## Aim of the task
Copy every line from the one containing "How do I perform: Collapse" down to the one containing "Where should I click to: Select", both included. Shift each coordinate in the answers by -100, keep everything else the same, and leave out the pictures.

## Records shown
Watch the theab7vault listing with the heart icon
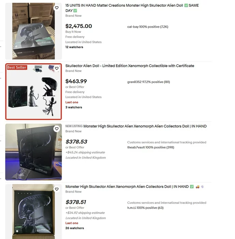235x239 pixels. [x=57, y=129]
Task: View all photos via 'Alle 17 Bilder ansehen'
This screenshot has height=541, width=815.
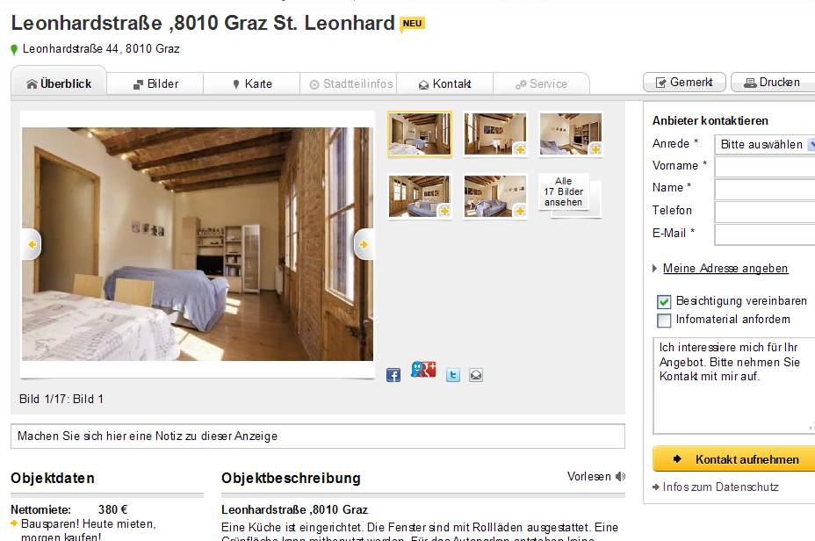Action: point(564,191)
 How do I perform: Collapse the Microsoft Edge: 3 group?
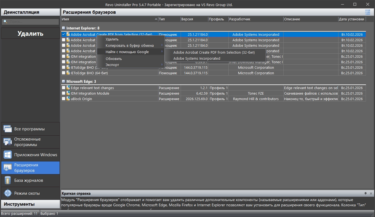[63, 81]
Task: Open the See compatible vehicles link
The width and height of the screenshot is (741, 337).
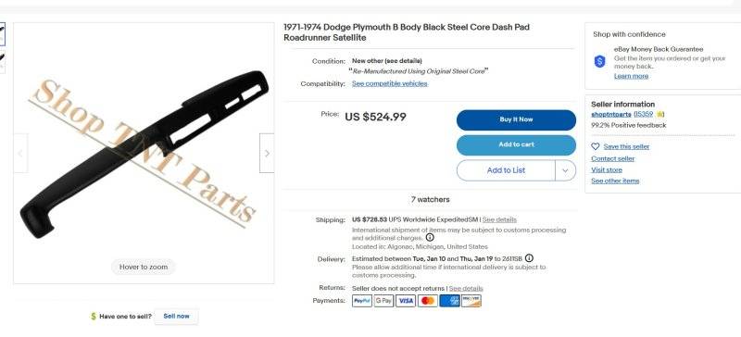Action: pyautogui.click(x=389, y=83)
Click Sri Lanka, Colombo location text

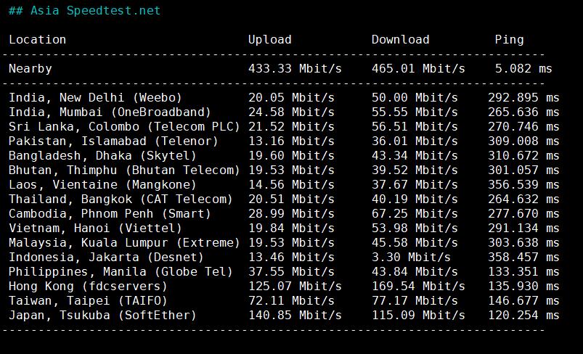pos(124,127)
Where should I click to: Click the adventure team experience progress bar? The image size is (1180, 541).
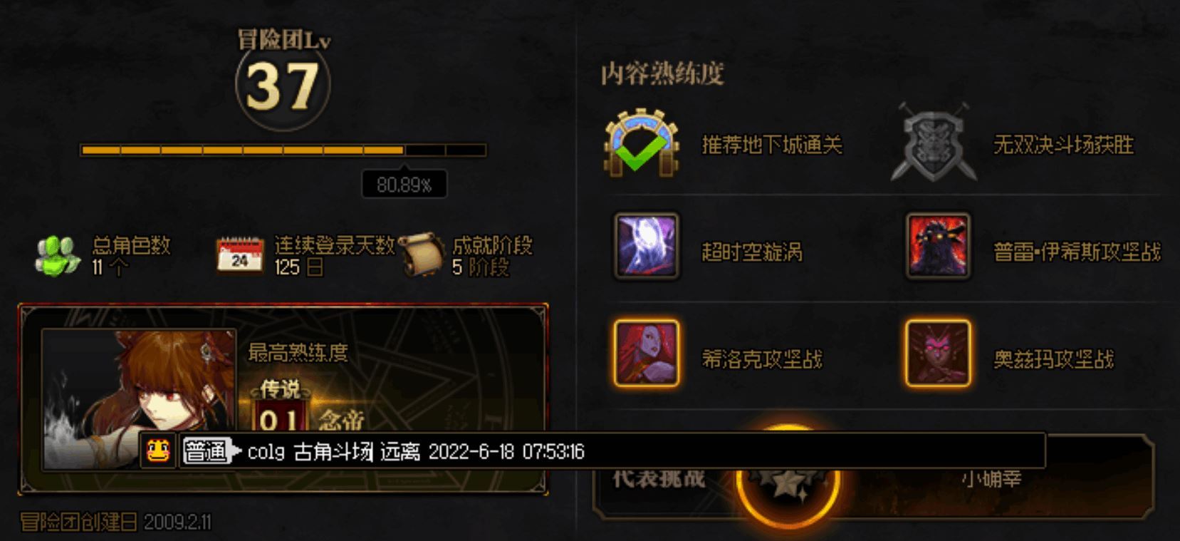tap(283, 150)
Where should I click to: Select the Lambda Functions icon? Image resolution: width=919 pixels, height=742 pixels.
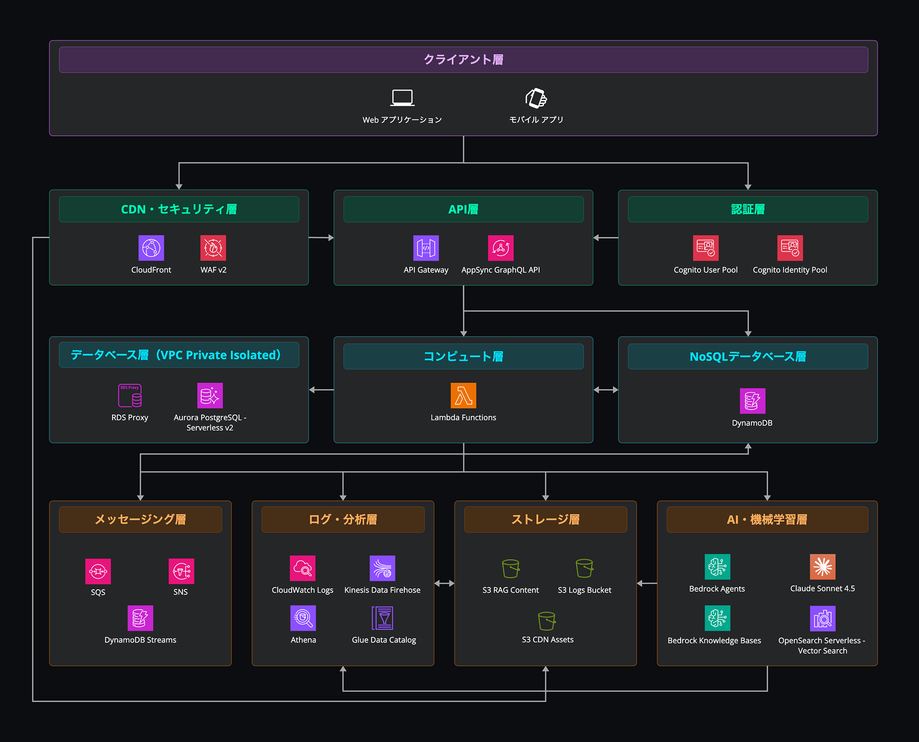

...

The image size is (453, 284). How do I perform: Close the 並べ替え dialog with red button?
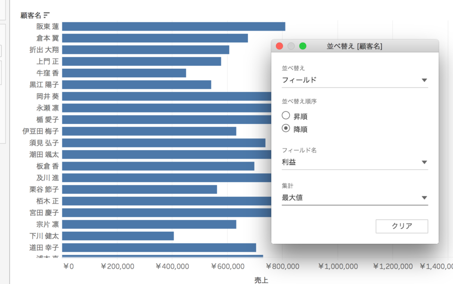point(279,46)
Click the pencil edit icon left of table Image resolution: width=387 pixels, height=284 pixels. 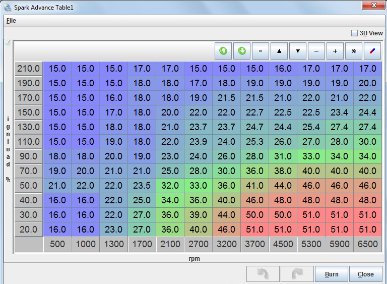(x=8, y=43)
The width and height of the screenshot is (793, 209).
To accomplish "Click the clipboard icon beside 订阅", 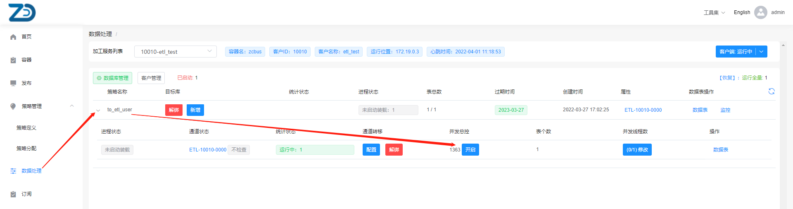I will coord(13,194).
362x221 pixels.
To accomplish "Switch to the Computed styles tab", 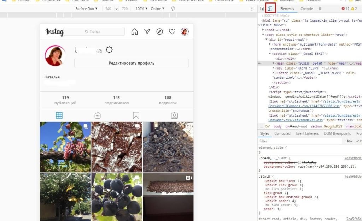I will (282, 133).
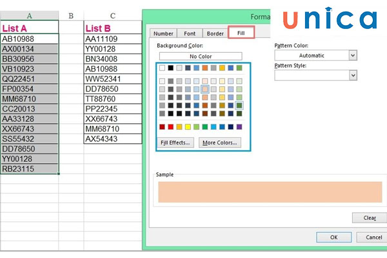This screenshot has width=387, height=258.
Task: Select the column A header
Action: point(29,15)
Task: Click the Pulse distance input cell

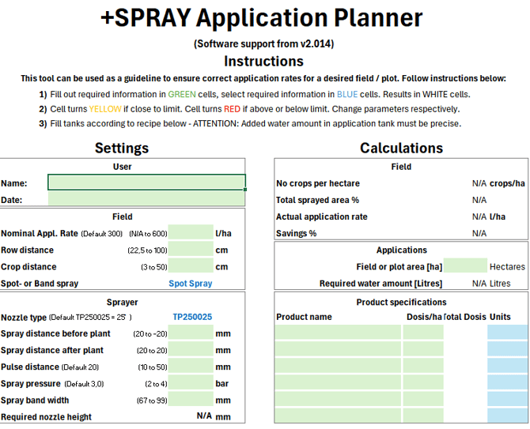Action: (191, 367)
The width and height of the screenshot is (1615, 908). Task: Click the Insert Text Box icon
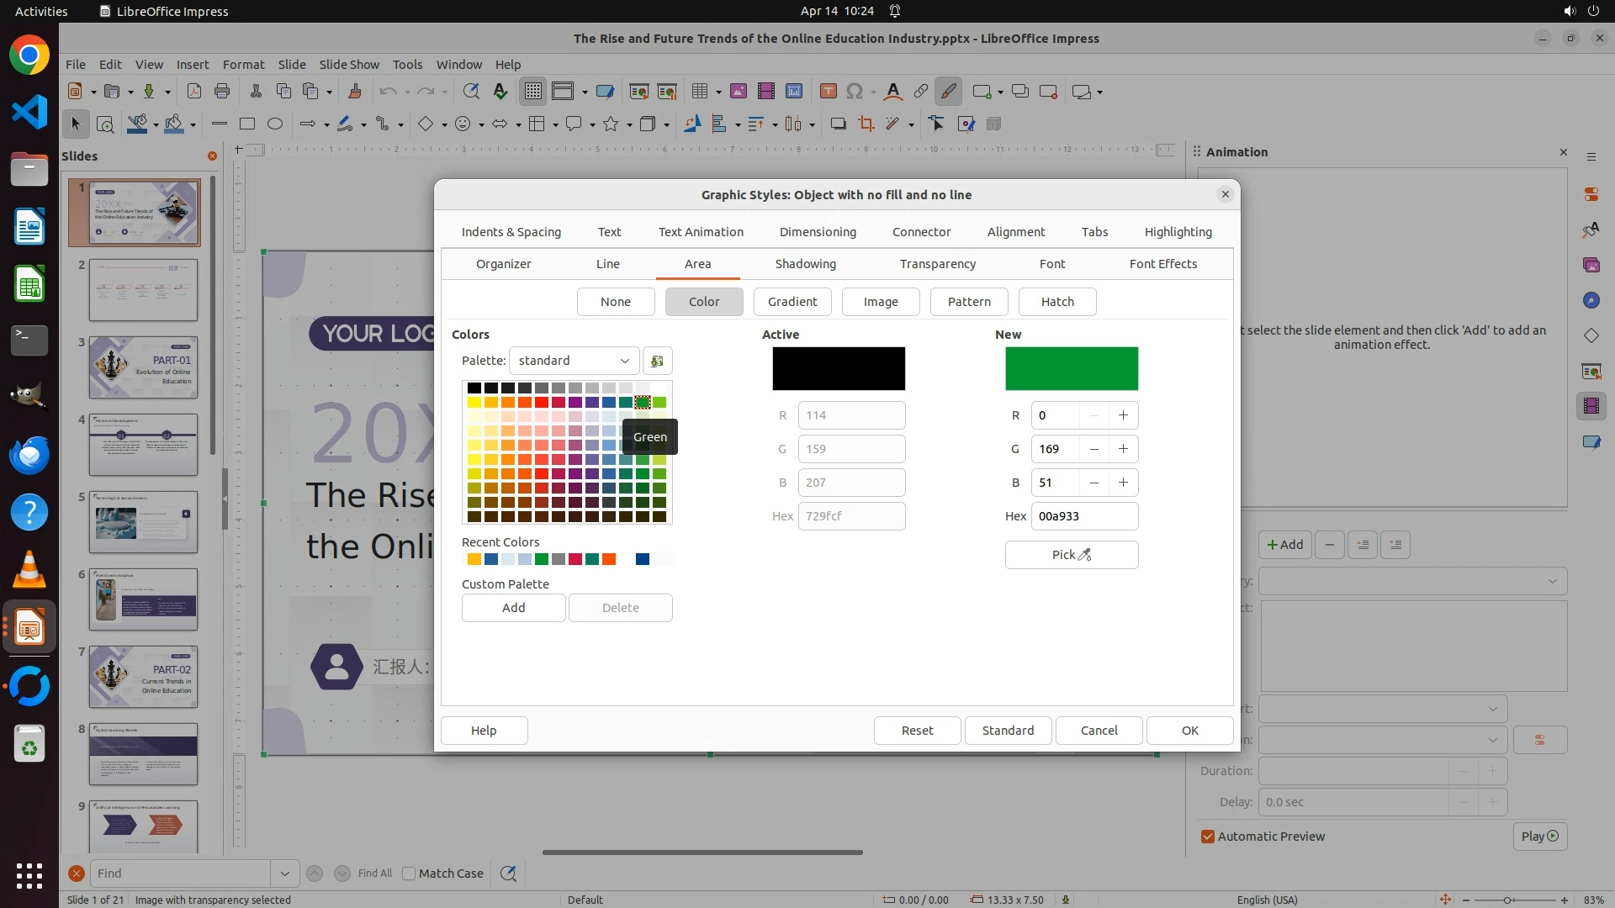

## Task solution
 How do I perform: Collapse the Microsoft Edge: 3 group?
[-37, -19]
Task: Open the See compatible vehicles link
The width and height of the screenshot is (741, 337).
Action: pyautogui.click(x=289, y=-17)
Click Sri Lanka, Colombo location text

pos(24,27)
Where should I click to: Click the adventure team experience progress bar? The image size is (1180, 541).
tap(183, 50)
Where should I click to: Select the Lambda Functions icon? Image resolution: width=919 pixels, height=742 pixels.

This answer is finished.